Ben Wittman, a psychology major from Evansville, stepped forward, raising his hand to offer his expertise. Pink handed him the tool, and he examined it closely.
“I think this is something you really just learn by doing,” he said, before chopping his way through the waist-high brush.
These students were just one part of the 11 groups of volunteers for New Student Service Day, the annual day of community service organized by the Office of First Year Experience. A total of 195 freshmen volunteered this year.
Some of the new students were sent to work at the Bloomington Playwrights Project, others at the Hoosier Hills Food Bank. Group seven was assigned to help at Boxcar Books, a volunteer-run, not-for-profit bookstore that is only a 15-minute walk from campus.
At the store, Boxcar Volunteer Coordinator Taylor Dean explained what work needed to be done. The focus would be on the gardens, she said, particularly the area behind the store that was desperately in need of weeding and mulching.
“It’s really just an unused space right now,” Dean said. “We’d like to put benches and plant berry bushes — make it a wildlife habitat for local animals like birds and rabbits. Just make it useful for folks and conducive for animal living.”
Most students asked to work outside, but five of them, including South Dakota native Mike Digatono, stayed indoors to help organize the bookshelves.
Dean told the freshmen to pick a section of books they were most interested in, so they fanned out to browse the selection before making a decision. Digatono wandered over to the magazine shelf and picked up a copy of a feminist magazine titled “Bitch,” looking at the title with a look of mild surprise and amusement.
A few feet away from Digatono, another freshman, Tayler Glover of Cicero, Ind. — the only volunteer of group seven who hoped she would get assigned to Boxcar Books — browsed the religion and philosophy section.
“I came in here yesterday,” she said, explaining why she hoped to do her service work at the store. “I really like how they are fine talking about different topics. I come from a pretty conservative place, but I’m interested in different kinds of philosophy and religion. I just like learning.”

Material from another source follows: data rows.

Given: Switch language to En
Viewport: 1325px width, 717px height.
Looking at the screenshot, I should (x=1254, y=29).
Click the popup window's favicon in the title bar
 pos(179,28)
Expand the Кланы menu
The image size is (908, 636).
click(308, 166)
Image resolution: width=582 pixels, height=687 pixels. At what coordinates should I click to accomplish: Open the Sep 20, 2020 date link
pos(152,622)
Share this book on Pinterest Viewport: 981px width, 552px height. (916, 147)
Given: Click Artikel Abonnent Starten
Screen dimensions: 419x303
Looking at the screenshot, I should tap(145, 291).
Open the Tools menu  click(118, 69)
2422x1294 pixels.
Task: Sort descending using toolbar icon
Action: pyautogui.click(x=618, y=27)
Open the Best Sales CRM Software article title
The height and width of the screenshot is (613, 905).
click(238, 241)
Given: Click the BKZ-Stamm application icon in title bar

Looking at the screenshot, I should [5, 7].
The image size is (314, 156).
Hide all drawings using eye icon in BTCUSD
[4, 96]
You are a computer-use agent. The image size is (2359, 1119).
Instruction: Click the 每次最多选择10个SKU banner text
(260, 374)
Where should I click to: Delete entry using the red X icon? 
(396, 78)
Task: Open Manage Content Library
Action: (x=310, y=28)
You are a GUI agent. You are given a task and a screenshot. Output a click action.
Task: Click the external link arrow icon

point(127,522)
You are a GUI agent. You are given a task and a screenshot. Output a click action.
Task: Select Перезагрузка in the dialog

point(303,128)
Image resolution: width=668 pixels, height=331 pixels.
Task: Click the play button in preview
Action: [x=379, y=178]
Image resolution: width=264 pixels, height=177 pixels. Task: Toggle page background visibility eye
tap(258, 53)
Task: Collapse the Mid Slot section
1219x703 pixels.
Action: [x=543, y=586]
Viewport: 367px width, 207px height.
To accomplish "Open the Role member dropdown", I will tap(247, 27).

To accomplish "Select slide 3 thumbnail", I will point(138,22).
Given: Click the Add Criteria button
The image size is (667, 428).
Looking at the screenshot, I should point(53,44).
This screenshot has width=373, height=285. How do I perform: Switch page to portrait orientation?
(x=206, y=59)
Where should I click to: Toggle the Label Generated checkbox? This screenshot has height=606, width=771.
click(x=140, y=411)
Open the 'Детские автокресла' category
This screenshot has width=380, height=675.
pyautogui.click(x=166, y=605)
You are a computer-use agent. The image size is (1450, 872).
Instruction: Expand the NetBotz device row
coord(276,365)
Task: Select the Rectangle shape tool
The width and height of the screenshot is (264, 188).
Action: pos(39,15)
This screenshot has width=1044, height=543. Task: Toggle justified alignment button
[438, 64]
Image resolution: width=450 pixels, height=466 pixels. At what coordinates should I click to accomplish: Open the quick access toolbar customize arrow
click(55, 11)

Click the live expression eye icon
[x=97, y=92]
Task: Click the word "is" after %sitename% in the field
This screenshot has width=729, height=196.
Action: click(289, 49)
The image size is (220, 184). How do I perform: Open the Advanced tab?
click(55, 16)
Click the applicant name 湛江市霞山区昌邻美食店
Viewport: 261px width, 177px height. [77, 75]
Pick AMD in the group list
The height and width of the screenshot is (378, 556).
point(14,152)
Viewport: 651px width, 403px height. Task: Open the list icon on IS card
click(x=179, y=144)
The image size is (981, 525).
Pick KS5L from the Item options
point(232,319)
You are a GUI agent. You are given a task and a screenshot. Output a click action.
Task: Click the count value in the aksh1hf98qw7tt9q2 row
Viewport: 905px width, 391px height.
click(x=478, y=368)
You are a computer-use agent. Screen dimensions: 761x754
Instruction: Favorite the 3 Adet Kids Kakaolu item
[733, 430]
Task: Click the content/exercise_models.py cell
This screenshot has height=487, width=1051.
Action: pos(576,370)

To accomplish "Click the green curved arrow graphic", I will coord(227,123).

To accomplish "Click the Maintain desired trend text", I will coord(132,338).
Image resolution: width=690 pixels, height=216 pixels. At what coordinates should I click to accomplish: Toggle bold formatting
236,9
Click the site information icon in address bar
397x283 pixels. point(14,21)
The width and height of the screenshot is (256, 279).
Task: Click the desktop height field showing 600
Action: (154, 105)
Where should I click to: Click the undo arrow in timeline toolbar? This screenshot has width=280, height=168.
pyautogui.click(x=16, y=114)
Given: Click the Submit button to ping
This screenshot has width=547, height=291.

Soon the book organizers had all picked a section to work on. Music by the band Wilco played over the store’s speakers, while the volunteers verified books were in alphabetical order and were placed on the correct shelf. Digatono had joined Glover at the philosophy and religion section, and each took a different shelf. Glover occasionally took a break from the organizing to read the backs of books on topics like liberalism.
Within an hour and a half of the students’ arrival at Boxcar, the weeds and out-of-control grass in the back were nonexistent. Some volunteers placed sliced-up cardboard boxes on the barren ground in preparation for laying down the mulch.
Having traded in his scythe for a shovel, Wittman stood near his classmates at the pile of mulch. The group discussed senior pranks and skip days, with the conversation eventually falling on bomb threats in high school.
“You know,” he said, leaning on his shovel. “I think every American kid has been through a bomb threat.” Nods of agreement from each freshman spread around the mulch pile.
By the time the store opened at 11 a.m., the volunteers’ work was done. Both the front and back garden areas had been transformed, and many shelves inside the store were reorganized.
“It was really difficult to get out of bed this morning,” Digatono said, reflecting on the day. “But it was totally worth it.”